Archives de 26 octobre 2010

Un petit nombre d’esprits (deux ou trois selon la préfecture de police) aident leurs lecteurs à vivre, grâce à leur clairvoyance, leur audace, leur intransigeance. Ils sont comme un fanal au milieu du banal, de la morosité, de l’accablement, du brouillard. Raoul Vaneigem fait partie de ceux, fidèles à leurs engagements de jeunesse, qui demeurent dressés contre l’absurde, l’injustice, le dérisoire du monde. Son rôle : éveilleur de conscience. Il est toujours utile et indispensable de le lire, le relire, et le relier à tous les philosophes, écrivains et intellectuels (catégorie particulièrement honnie en cette période sarkozyste) qui ont défini et marquent la route de leurs bornes kilométriques, pragmatiques et utopiques.

▶ [CONSIGNE]:
D'après le texte sur Raoul Vaneigem, quel est son rôle ? Ces données n'ont aucun lien avec le texte.

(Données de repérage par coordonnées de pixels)
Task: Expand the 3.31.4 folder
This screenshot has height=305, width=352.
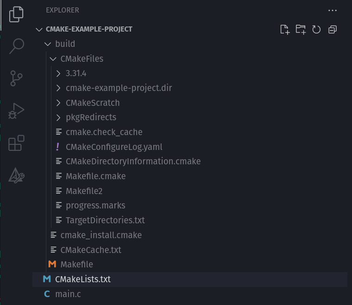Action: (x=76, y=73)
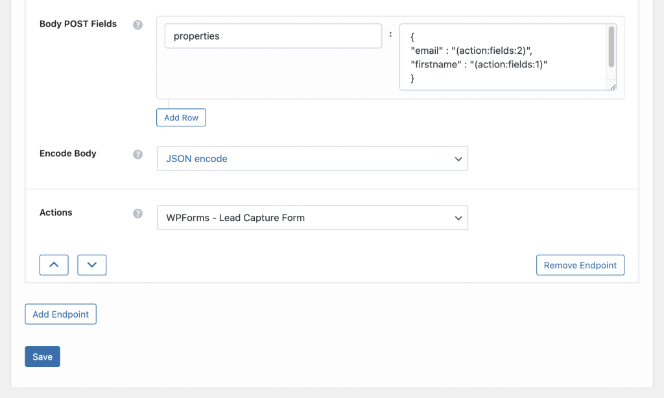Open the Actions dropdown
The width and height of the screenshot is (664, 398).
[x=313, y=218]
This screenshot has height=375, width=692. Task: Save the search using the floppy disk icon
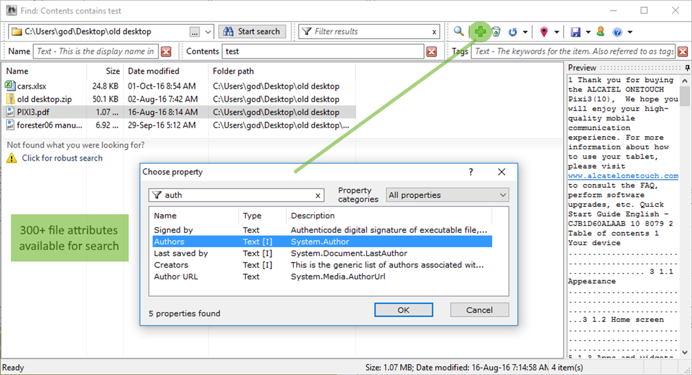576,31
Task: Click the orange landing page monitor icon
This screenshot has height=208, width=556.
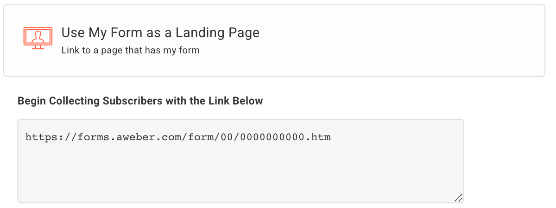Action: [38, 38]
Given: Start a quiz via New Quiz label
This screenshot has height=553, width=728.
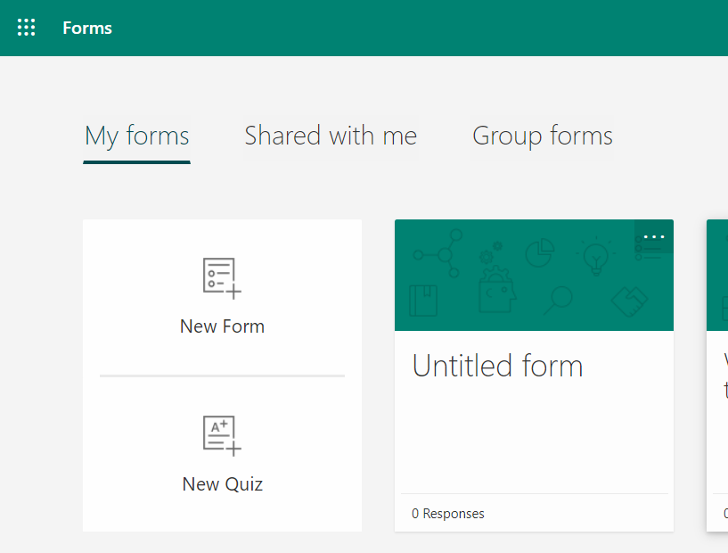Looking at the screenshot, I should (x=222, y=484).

▶ [RÉPONSE]:
Éveilleur de conscience.